第9話 リィナの平和な食事


 ちーんっ!

 分析結果『おいしい』

「美味しい!」

 騒動後の昼食時間。リィナとシャルマはいつもの屋上で食事を摂っていた。雑巾の絞り汁を入れられたことから、今度からバスケットは直接厨房から取りにいくことになった。

(今日はミートパイ! 生地がざくざくでバターの味も利いてて美味しい! ああ、幸せ……)

 リィナは幸せいっぱいな気持ちでミートパイを頬張っていると、隣にいたシャルマが、リィナの頬に触れた。

「リィナさん、パイ生地がついてますよ」

 シャルマに食べかすを丁寧にとってもらい、自分の子どもっぽさにリィナは恥ずかしさを覚え、笑って誤魔化す。

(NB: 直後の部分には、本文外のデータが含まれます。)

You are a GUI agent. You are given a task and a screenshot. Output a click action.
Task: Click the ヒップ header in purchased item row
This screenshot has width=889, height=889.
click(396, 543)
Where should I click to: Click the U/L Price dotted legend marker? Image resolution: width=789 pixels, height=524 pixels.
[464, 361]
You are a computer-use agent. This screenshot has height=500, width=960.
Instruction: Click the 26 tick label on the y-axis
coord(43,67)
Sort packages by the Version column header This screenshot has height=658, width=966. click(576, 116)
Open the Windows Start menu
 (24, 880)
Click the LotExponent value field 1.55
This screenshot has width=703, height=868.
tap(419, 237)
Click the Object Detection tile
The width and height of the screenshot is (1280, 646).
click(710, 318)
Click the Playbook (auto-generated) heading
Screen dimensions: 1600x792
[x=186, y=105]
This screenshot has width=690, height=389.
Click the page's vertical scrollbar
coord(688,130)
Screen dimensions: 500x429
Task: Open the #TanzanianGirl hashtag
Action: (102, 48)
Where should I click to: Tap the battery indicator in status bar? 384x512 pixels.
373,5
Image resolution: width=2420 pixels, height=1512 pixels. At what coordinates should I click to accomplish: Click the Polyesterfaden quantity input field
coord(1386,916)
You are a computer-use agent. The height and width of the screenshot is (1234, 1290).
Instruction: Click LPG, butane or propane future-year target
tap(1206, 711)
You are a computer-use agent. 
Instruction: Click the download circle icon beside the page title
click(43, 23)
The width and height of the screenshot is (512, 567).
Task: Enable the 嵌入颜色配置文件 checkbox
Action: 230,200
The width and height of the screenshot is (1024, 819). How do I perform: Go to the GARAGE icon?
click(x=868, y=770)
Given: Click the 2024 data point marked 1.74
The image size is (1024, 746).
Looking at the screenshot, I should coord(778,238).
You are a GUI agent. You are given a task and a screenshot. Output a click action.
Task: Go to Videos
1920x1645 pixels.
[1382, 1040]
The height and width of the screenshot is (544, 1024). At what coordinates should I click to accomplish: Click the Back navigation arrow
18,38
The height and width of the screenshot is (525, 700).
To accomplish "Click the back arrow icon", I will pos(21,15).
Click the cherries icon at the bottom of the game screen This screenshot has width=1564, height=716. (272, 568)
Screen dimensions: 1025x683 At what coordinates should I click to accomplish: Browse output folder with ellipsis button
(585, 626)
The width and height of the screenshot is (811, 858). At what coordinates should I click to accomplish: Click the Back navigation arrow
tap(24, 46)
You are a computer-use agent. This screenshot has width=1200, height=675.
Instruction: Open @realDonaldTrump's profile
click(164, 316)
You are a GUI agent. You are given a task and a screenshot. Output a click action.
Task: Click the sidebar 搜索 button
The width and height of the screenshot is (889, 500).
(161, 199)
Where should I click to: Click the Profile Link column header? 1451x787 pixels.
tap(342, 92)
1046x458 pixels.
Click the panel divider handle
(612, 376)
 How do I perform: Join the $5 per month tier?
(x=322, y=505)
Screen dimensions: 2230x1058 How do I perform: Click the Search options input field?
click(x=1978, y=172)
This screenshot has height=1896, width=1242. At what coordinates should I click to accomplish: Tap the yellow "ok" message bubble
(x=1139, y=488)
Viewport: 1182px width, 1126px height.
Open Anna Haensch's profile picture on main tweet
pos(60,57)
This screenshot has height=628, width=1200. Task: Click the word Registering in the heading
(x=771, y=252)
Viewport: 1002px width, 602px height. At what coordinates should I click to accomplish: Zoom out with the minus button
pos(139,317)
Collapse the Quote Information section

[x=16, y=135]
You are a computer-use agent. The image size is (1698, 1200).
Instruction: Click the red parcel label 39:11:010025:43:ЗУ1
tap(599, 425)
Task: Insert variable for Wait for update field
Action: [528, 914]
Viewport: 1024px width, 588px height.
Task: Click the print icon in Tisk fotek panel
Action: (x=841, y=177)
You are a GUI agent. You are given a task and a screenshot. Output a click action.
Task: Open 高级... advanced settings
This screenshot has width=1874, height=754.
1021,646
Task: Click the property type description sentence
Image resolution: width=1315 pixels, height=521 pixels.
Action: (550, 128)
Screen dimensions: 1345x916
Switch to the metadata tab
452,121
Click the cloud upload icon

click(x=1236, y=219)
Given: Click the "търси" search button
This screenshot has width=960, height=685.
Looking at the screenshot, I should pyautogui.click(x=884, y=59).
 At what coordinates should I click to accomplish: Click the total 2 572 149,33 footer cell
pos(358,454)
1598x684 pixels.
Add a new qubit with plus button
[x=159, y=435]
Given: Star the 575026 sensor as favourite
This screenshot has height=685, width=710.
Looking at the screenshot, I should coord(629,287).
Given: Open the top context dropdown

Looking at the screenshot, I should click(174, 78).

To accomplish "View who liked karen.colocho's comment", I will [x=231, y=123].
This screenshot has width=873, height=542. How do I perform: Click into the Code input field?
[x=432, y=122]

「ありがとうございます。シャルマさんのご飯が美味しくて、つい夢中で食べちゃました!」

「それはよかった……」

 彼はリィナの言葉に嬉しそうな、それでいて悲しそうな表情を浮かべる。

「シャルマさん?」

「リィナさんは……」

 シャルマは少し言い淀みながら口を開く。

「今の生活が辛くないですか?」

「へ?」

 予想もしていなかった問いかけにリィナは素っ頓狂な声を上げる。

「今、ですか?」

「ええ。祝福を能力のせいで殿下に目をつけられて、半ば無理やり王宮で働けって言われて、毒見役なんて自分の身を削って仕事をしているのに、平民の生まれを理由に嫌がらせまでされて……理不尽じゃないですか。少なくともオレはこの離宮に来た頃、それで気が滅入ったことがありますから」

 ──ああ、そうか。

 リィナは、彼から感じた優しさの理由を悟り、自分が思ったことを素直に口にした。

「うーん……すごく単純なことを言っていいですか? 私、今の生活が幸せなんです」

 それが意外な答えだったようで、シャルマは目を見開いた。

「幸せ……?」

「はい。だってお部屋は個室だし、雨漏りしないし、隙間風もないですし、衛生面もいい。そのうえ、お仕着せだって配給されるし、日用品も滞りなく配給される。それって普通じゃないことです」

 前世の自分が恵まれ過ぎていた。前世のバイト先は制服を支給されるところもあるし、衛生面も市街の治安もこの国よりずっといい。前世の世界を知っているからこそ、この世界の平民の生活水準が低すぎることも身に染みて分かってるし、今の生活が普通でないことを余計に実感する。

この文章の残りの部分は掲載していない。